The Board of Directors of the European Financial Stability Facility (EFSF) decided to reduce to zero the step-up margin accrued by Greece for the period between 17 June 2021 and 1 January 2022, as part of the medium-term debt relief measures agreed for the country in 2018. The value of this sixth successive reduction amounts to €122.5 million.
Additionally, as part of the debt relief measures, on 22 December 2021 the European Stability Mechanism (ESM), acting as an agent for the euro area member states and after their approval, made a transfer of €644.42 million to Greece. This corresponds to the income earned on holdings regarding the Securities Markets Programme (SMP) and the Agreement on Net Financial Assets (ANFA).
“Greece continued its progress with reform implementation in the challenging circumstances of the Covid-19 pandemic. The government carried out reforms in the area of public financial management, adopted anti-trust remedies in the energy sector, and simplified investment licensing. In addition, it achieved good progress in privatisation and governance of state-owned enterprises, social welfare and public administration. The European institutions considered that Greece made sufficient progress towards reform commitments in the first half of 2021. This has cleared the way for the next tranche of debt relief measures tied to those commitments,” said ESM Managing Director and EFSF CEO Klaus Regling.
He added: “Greece has rebounded swiftly from the pandemic crisis in 2021, recovering all the output losses from the year before. The outlook for this year and beyond is encouraging thanks to a positive growth momentum and the impetus from the Recovery and Resilience Facility. That said, public debt remains very high, underscoring the importance of returning to a strong budgetary position like in the period before the pandemic. Reform efforts should continue to improve the resilience of the financial sector and to clear government arrears.”

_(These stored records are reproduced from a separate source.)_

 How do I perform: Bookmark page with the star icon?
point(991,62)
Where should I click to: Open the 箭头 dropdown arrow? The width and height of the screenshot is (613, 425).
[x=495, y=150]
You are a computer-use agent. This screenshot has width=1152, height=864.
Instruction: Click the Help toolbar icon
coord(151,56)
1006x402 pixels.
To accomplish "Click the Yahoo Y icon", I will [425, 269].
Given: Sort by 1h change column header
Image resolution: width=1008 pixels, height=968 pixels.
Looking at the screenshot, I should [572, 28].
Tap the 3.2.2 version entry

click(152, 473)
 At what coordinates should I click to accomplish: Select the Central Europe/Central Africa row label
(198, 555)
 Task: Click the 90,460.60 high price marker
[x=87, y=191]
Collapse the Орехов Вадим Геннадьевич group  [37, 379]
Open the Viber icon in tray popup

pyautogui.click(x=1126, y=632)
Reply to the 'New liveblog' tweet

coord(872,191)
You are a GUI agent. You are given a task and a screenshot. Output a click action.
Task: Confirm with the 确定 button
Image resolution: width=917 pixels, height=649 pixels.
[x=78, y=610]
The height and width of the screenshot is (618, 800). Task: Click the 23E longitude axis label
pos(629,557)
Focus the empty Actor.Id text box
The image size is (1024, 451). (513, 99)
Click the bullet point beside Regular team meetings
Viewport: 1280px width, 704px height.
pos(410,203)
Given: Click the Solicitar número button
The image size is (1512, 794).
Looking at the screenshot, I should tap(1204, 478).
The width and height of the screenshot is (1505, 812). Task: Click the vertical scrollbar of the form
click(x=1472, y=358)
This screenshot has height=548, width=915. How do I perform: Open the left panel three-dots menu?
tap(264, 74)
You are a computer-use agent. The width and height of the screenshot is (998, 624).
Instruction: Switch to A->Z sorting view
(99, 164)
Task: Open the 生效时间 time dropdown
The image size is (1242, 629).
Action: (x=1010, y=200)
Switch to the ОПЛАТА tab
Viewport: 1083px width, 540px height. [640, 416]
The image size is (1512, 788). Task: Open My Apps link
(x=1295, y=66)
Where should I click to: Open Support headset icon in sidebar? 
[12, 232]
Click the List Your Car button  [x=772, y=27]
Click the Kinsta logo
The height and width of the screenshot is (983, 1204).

The step-up margin of 2% relates to the €11.3 billion EFSF loan for Greece (part of the second Greek programme), which was used to fund a debt buy-back in 2012. The margin had originally been foreseen to apply to this loan from 2017 onwards. Under the short-term debt-relief measures, the step-up interest margin was reduced to zero for the year 2017. As part of the subsequent medium-term debt relief measures for Greece, the EFSF Board of Directors agreed to a conditional mechanism to reduce the step-up margin to zero, starting with the year 2018. Such a reduction is possible by Board decision every six months until 2022, based on a positive assessment of Greece’s continued implementation of key reforms under the ESM programme, and compliance with its post-programme policy commitments.
The transfer of SMP/ANFA income equivalent amounts to Greece on a semi-annual basis until June 2022 depends on the country’s compliance with its policy commitments. This was one of the medium-term debt relief measures for Greece listed in the Eurogroup statement of 22 June 2018.
The reduction of the step-up margin and transfer of SMP/ANFA income equivalent amounts represent the sixth tranche of policy-contingent debt relief measures for Greece. The total value of all tranches of debt relief amounts to nearly €5 billion.